Le mariage de la QUArpe et du lapINNO

De l’apport de la QUAlité à l’INNOvation

S’il y a bien deux disciplines du management qu’on a plutôt tendance à séparer qu’à rapprocher ce sont la qualité et l’innovation car elles suivent a priori deux rationalités différentes. La qualité repose sur une rationalité procédurale qui postule qu’à partir du moment où les processus et les étapes sont respectés, le produit et la prestation fournis seront bons et de qualité. L’innovation, quant à elle, suit plutôt une rationalité substantive ou l’on juge plus les résultats, pouvant par ailleurs être mauvais même si l’on respecte la procédure (cf billet d’avril 2012). Dans ce cas, les processus doivent être souples pour s’adapter au contexte et aux clients pour éviter de passer à coté des opportunités qu’on a soi même créées en progressant et en éduquant les clients. En outre, en matière d’innovation, ce qui marche bien une fois ne marche pas nécessairement bien à chaque fois (d’après Henry Mintzberg). En revanche les deux approches ont pourtant plusieurs points communs.

 Un premier point est qu’elles sont toutes deux un facteur clé par rapport à la concurrence et sont indispensables à l’amélioration de l’entreprise. La qualité joue un rôle essentiel dans la satisfaction du client et l’amélioration des processus et l’innovation est sensée résoudre les problèmes des clients.

 Elles ont aussi en commun de faciliter les liens entre activités, et de servir de support au reste de l’entreprise et pourraient, à ce titre, être ajoutées à la chaine de valeur de Porter en tant qu’activités de soutien comme les achats ou la R&D. Ces deux fonctions de support aux activités sont donc transversales à l’entreprise. En conséquence, le manager de la qualité et le manager de l’innovation doivent impliquer, motiver et engager sans être cantonnés à un service précis et sans avoir autorité hiérarchique sur les équipes qu’ils impliquent dans le processus.

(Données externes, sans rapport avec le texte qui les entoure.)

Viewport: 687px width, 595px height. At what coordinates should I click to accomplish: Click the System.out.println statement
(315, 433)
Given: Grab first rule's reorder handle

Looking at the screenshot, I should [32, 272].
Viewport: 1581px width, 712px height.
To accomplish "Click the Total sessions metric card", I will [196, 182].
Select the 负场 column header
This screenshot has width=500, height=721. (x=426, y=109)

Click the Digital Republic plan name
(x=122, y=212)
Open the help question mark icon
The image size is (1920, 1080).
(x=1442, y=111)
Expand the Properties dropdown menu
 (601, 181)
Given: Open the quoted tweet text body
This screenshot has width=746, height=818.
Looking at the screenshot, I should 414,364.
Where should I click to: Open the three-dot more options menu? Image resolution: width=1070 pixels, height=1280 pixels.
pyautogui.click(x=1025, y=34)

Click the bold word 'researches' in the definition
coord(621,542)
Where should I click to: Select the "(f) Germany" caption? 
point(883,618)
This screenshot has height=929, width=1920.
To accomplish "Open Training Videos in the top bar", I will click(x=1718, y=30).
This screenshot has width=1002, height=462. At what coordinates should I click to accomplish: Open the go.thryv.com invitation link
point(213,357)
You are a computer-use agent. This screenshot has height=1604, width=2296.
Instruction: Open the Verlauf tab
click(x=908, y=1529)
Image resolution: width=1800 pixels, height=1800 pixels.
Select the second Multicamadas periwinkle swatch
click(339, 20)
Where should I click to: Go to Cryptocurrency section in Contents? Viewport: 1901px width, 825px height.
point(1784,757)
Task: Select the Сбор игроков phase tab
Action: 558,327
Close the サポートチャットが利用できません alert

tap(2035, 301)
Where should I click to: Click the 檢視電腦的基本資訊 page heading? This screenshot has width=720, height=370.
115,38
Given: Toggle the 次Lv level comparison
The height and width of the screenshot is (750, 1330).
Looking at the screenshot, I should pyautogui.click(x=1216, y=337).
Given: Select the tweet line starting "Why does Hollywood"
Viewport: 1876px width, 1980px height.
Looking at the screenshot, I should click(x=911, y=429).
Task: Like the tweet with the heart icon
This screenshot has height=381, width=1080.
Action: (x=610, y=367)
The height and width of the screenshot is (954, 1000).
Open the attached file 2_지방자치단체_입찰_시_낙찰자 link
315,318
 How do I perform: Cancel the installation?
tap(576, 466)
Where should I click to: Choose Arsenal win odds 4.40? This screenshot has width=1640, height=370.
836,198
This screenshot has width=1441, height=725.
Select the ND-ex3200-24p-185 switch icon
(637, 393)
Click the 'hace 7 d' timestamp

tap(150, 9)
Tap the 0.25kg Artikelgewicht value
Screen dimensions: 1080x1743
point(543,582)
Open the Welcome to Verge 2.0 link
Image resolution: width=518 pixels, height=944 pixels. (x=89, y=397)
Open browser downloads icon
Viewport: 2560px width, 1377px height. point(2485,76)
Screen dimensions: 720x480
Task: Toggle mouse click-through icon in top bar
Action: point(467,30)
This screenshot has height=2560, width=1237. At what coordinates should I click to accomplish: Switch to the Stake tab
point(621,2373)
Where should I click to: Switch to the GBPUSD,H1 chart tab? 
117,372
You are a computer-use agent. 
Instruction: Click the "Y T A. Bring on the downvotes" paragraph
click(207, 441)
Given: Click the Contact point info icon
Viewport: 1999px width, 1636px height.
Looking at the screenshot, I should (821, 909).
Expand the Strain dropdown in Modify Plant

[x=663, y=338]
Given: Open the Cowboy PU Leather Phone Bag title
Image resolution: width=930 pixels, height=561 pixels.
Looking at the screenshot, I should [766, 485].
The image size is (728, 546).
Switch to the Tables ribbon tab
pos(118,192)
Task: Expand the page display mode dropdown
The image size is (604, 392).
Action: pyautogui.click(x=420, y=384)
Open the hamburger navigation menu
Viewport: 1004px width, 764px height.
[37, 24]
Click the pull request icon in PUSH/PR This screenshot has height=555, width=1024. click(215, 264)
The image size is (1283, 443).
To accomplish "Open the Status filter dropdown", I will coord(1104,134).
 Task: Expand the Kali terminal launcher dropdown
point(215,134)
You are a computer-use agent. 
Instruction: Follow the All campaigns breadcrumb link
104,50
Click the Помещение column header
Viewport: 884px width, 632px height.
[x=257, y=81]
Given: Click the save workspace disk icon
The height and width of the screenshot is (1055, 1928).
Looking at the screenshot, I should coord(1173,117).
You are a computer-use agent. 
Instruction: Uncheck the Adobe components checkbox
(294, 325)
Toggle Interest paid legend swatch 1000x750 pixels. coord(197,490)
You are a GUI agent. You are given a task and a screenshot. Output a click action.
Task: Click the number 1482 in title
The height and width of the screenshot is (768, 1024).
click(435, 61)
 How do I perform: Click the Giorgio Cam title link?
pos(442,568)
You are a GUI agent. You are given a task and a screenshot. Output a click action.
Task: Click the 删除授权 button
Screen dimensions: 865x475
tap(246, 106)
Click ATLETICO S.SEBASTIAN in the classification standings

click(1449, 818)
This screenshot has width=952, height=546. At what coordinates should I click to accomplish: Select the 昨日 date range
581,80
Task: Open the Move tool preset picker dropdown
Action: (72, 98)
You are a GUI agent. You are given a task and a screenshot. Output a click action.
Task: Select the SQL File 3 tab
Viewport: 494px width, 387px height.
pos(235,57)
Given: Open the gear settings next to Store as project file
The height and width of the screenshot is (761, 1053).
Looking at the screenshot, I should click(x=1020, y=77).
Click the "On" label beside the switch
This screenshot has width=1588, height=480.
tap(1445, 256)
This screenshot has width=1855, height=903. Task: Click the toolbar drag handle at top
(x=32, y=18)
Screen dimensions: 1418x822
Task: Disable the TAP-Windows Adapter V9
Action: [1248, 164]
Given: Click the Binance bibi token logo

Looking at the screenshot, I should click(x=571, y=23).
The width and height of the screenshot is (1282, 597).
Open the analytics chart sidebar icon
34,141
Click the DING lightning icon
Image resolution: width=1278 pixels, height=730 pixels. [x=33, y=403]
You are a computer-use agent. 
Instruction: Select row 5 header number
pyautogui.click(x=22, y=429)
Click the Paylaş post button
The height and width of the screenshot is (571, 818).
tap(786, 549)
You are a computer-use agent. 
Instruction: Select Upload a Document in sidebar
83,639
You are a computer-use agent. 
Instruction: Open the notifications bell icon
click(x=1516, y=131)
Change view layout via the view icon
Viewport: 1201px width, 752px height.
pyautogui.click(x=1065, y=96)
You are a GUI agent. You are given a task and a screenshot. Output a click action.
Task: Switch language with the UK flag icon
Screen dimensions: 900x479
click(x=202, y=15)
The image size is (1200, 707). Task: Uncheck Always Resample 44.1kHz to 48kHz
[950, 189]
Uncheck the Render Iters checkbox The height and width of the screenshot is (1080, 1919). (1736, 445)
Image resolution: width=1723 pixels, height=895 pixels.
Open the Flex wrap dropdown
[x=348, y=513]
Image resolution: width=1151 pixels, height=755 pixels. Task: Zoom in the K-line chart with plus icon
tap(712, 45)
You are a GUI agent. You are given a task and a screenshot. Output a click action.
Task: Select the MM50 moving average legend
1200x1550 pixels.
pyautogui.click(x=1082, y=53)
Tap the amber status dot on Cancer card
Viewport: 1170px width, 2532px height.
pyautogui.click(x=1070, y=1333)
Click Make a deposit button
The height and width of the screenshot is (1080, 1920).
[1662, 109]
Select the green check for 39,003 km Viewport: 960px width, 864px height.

 Le troisième point commun se situe au niveau de la mise en œuvre de comportements et de compétences proches ou similaires comme par exemple la capacité à fédérer un réseau, être convaincant et crédible dans un environnement pluridisciplinaire ou encore être réactif.

 En dernier lieu, sans une motivation forte à les mettre en œuvre, les entreprises peuvent être tentées de les remettre à plus tard. En effet, sous la pression opérationnelle pour respecter les délais et les coûts, il y a le risque de négliger la qualité en prétextant un manque de temps ou de ressources. Pour l’innovation, le principe est le même, les activités d’exploration, assurant la pérennité de l’entreprise à long terme, peuvent être considérées comme secondaires au profit des activités d’exploitation garantissant le court terme. En cas de conflit ou de manque de temps ou de ressources, le court terme l’emporte toujours sur le long terme.

 Compte tenu de la nature de ces points communs, on peut soupçonner que la démarche d’innovation rencontre les mêmes obstacles que ceux qu’a rencontrés la qualité en son temps. En effet, une culture de l’innovation ne se décrète pas plus qu’une culture de la qualité. Il faut, pour y parvenir, mettre en place des dispositifs (au sens du billet de septembre 2013) comme on en a mis en place pour introduire la qualité.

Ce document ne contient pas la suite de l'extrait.